• [How to complete this task]: I'd like the entries that follow repeated exactly, with the pictures left out.

- - - - -

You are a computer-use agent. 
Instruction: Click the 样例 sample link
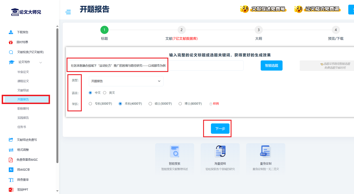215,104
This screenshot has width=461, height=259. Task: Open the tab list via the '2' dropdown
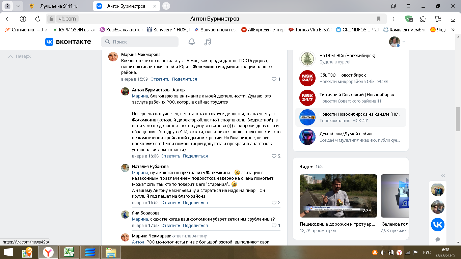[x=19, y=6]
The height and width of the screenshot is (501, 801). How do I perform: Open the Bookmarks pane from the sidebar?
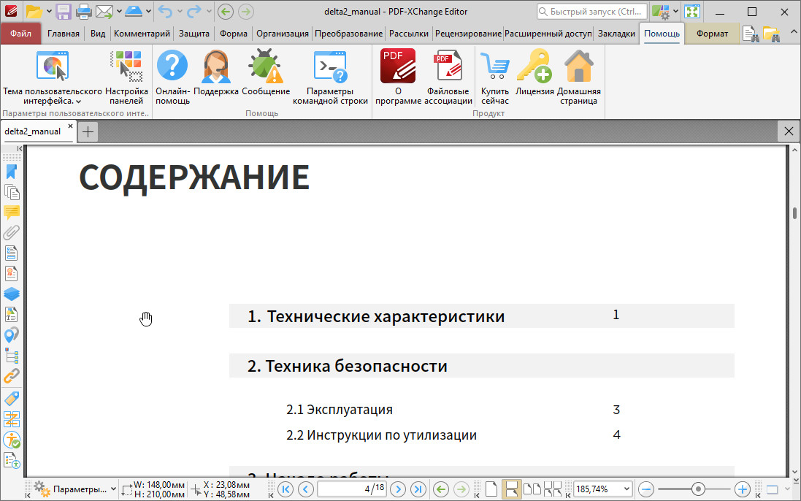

- - - - -

• [Output of the task]:
You are a computer-use agent. 
Instruction: Click the 样例 sample link
215,104
This screenshot has width=461, height=259. Task: Open the tab list via the '2' dropdown
[x=19, y=6]
The height and width of the screenshot is (501, 801). How do I perform: Open the Bookmarks pane from the sidebar?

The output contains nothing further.